Book review: Embedded Linux Primer by <i>Christopher Hallinan</i>

Book review: Embedded Linux Primer by Christopher Hallinan


Embedded Linux sits in telephones, cookers, cars, and best of all in my camera and wireless router. I have no real idea of how many pieces of hardware sit under Linux’s careful and motherly control, but it must be quite dominant and I’m sure would easily be in the hundreds of millions and yes, I hear you shout that I underestimate. Embedded Linux Primer (a practical real-world approach) written by Christopher Hallinan and published by Prentice Hall explains in understandable detail the core knowledge required to start productive and meaningful developments in this interesting problem domain.
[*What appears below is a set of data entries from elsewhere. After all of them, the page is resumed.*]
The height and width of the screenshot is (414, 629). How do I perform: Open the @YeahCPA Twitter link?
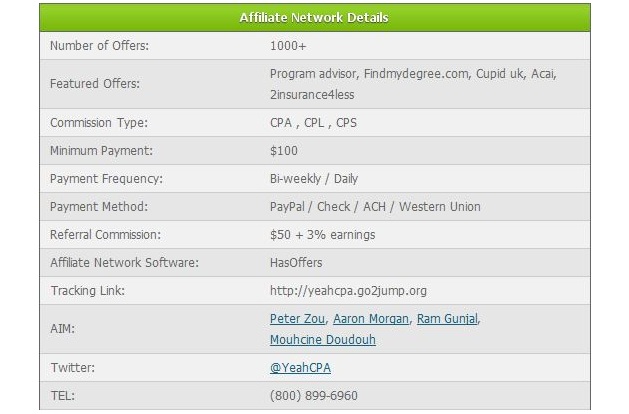point(300,367)
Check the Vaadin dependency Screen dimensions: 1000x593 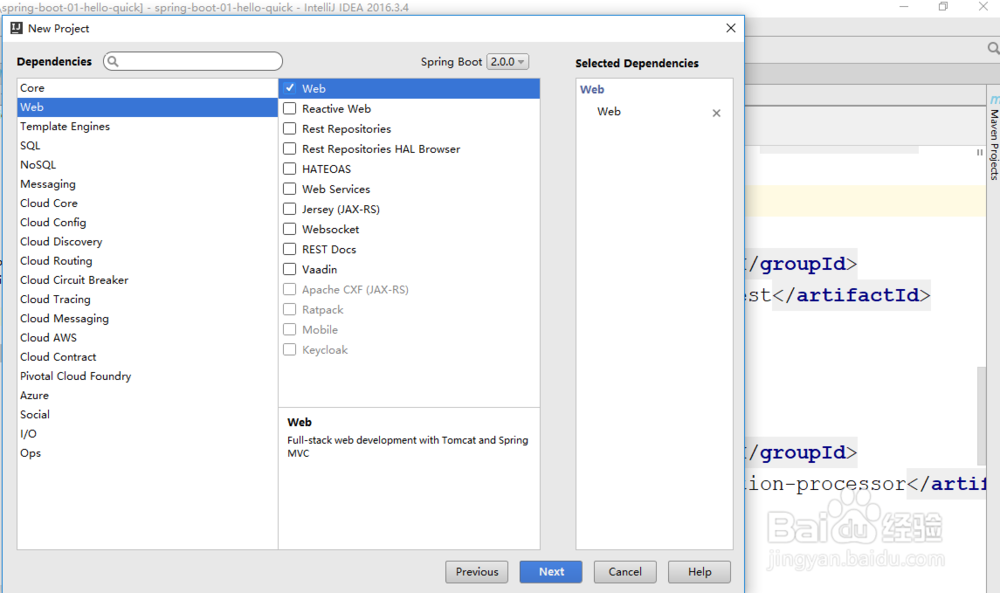(x=287, y=269)
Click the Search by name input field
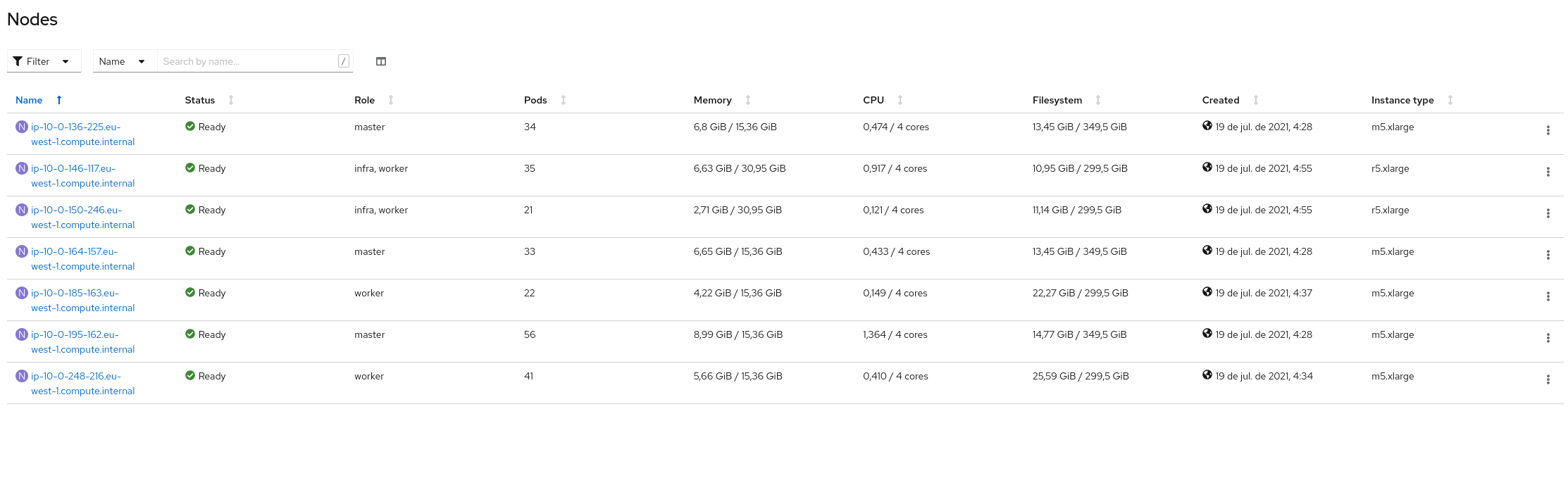The image size is (1568, 490). [248, 61]
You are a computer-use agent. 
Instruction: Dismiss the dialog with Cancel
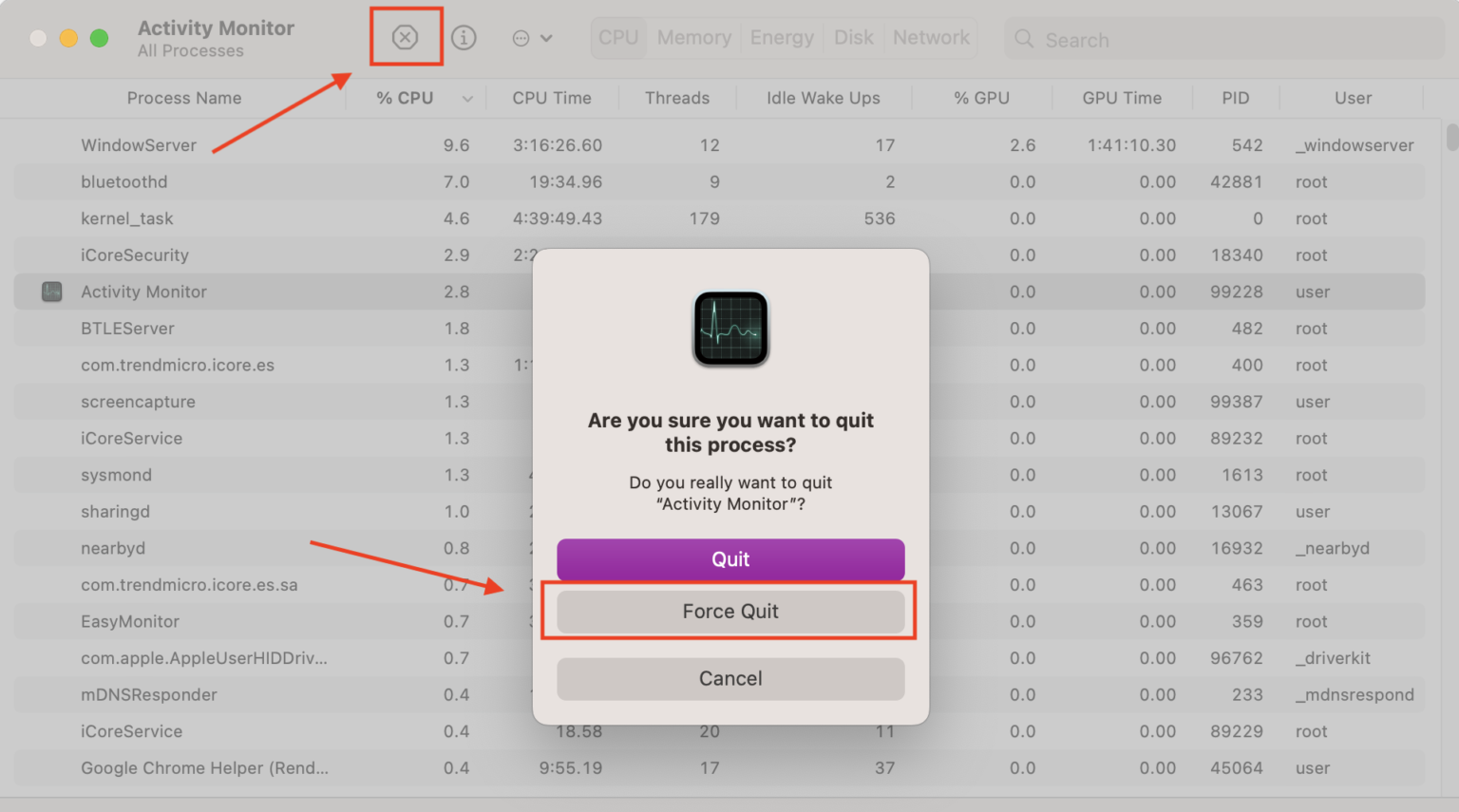(x=730, y=678)
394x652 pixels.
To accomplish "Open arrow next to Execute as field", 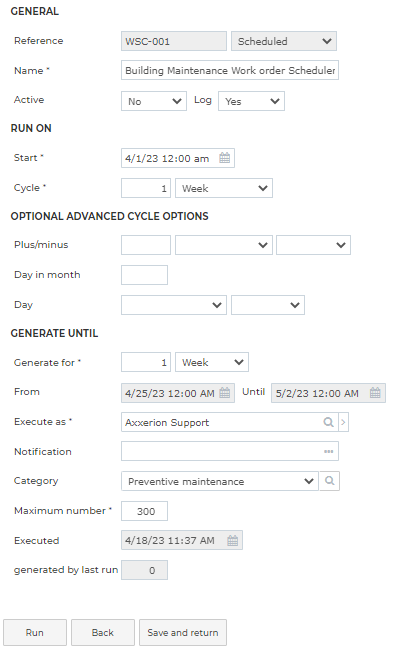I will (343, 422).
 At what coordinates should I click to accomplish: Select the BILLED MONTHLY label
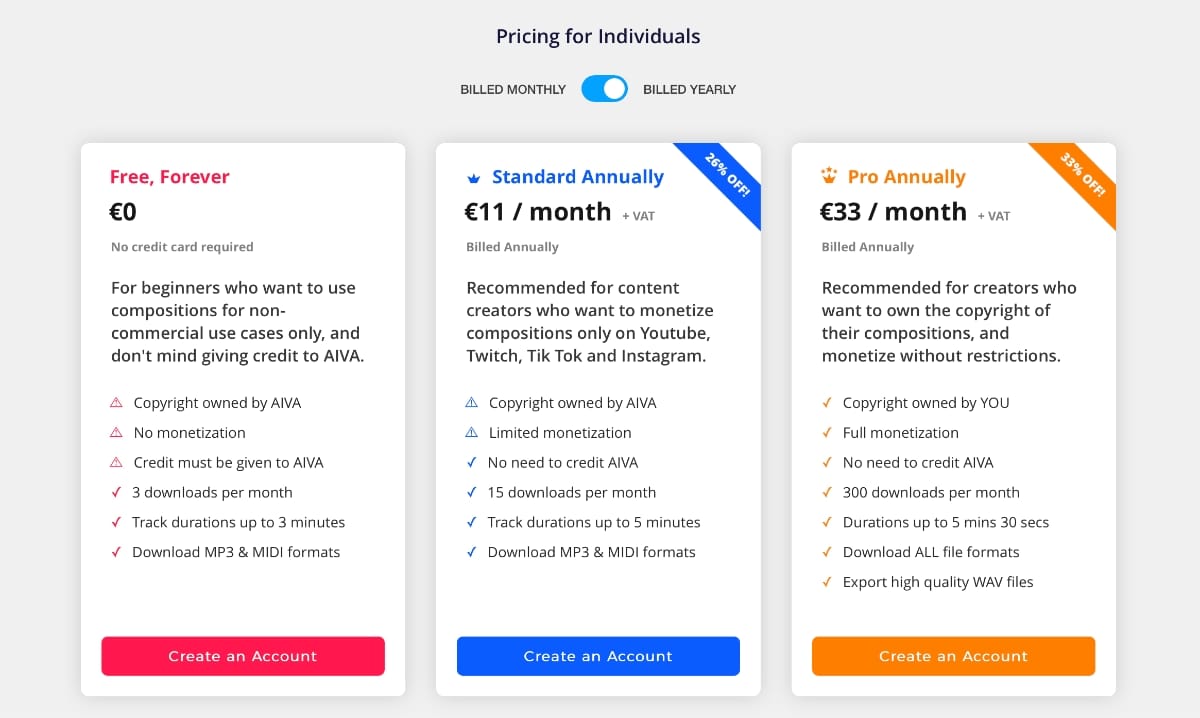pos(513,90)
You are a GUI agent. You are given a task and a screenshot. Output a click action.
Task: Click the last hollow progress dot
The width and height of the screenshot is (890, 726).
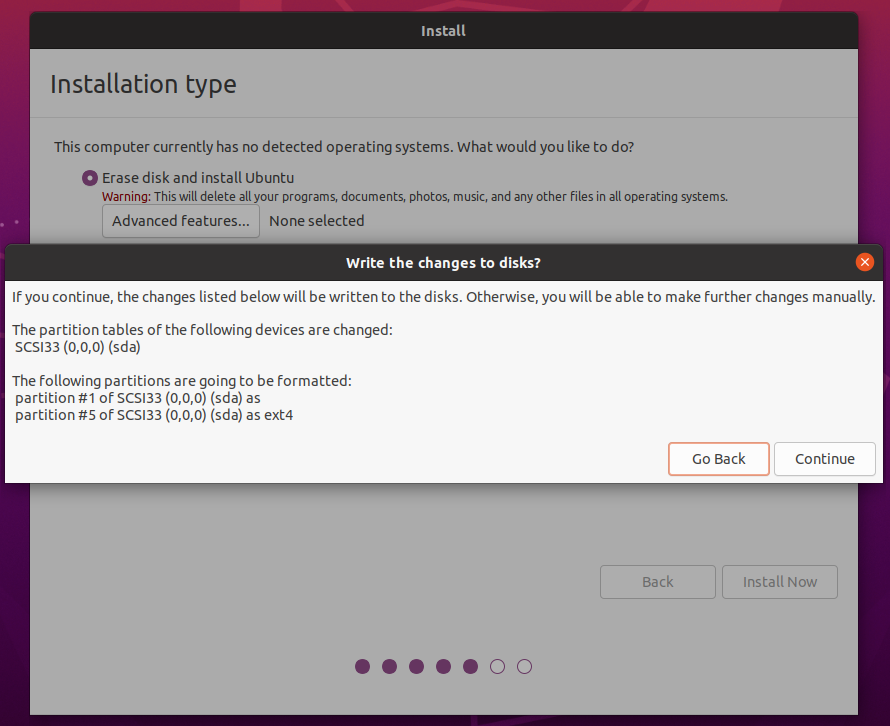point(525,666)
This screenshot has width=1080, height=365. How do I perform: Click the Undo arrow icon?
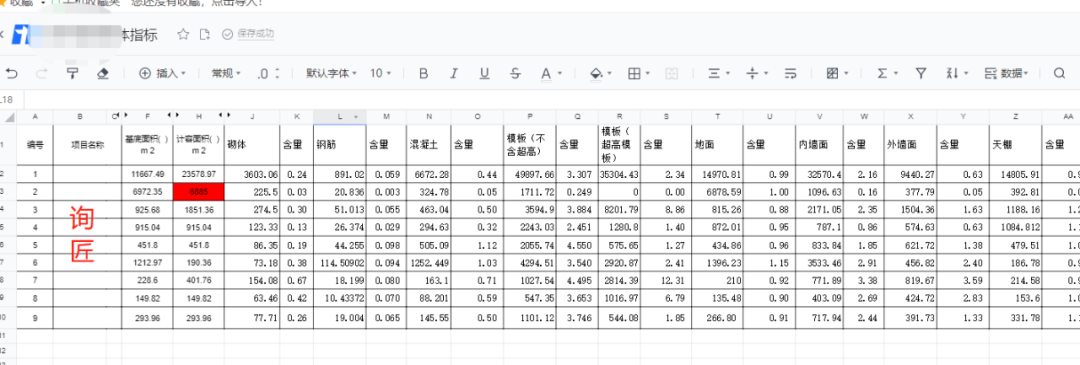[x=11, y=73]
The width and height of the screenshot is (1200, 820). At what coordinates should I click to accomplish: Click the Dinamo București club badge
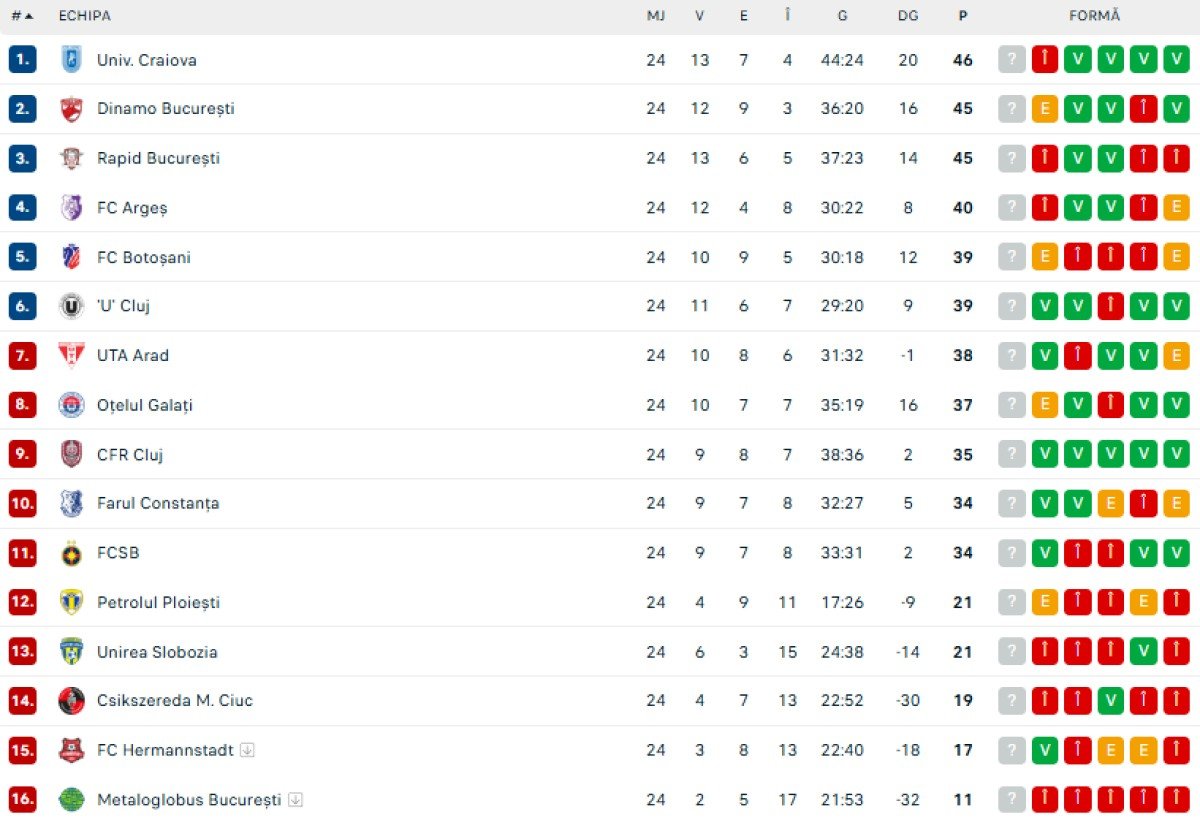[x=70, y=108]
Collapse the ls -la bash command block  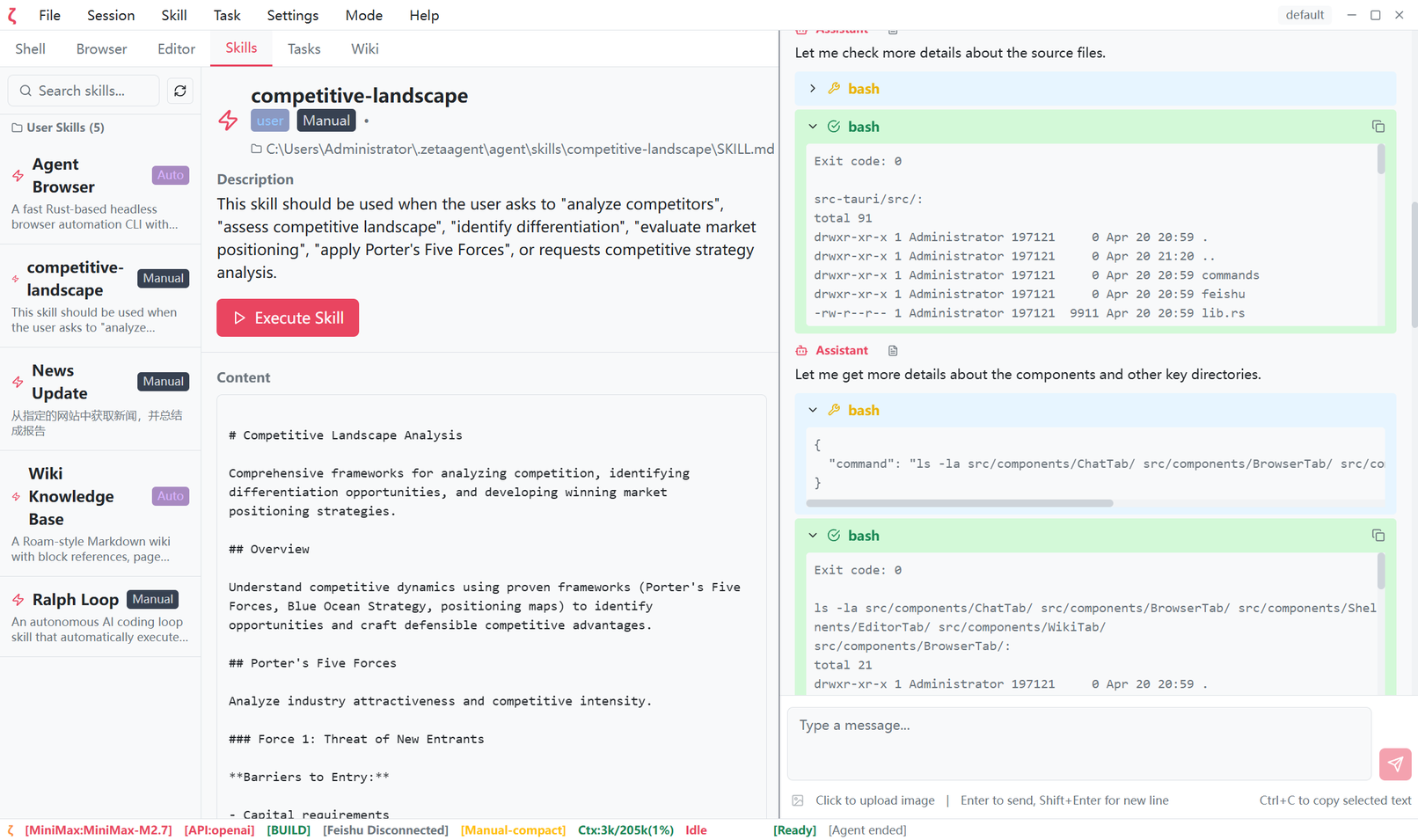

The book’s coverThe book’s cover

First impressions: not for the first time reader, this book is for developers that wish to understand the nuances of embedding Linux into devices. Written by an author whose practical experience flows through the pages, the book is not an unnecessarily theoretical tome. The diagrams are simple, precise and to the point, as is the book’s structure.

The diagrams are simple, precise and to the point, as is the book’s structure

The contents

576 pages, 17 chapters and 6 appendices, Embedded Linux Primer accurately decomposes the knowledge required by a developer to become an embedded developer. Starting with a very brief introduction and then moving on quickly to the first embedded experience, the book does not waste time getting to a well-focused point. Though the author has a mild preference for the AMCC 440EP Evaluation kit (Yosemite board), the book is deliberately generic enough and mentions the most popular hardware platforms (page 61).

From processor basics through to kernel initialization, system initialization and bootloaders, device drivers, the book hits and keeps hitting the sweet point of its purpose. I particularly liked the discussion in chapter 12 of the use of DHCP and NFS in the embedded development environment, and now finally realize the importance of the JFFS2 file system for flash devices (page 225).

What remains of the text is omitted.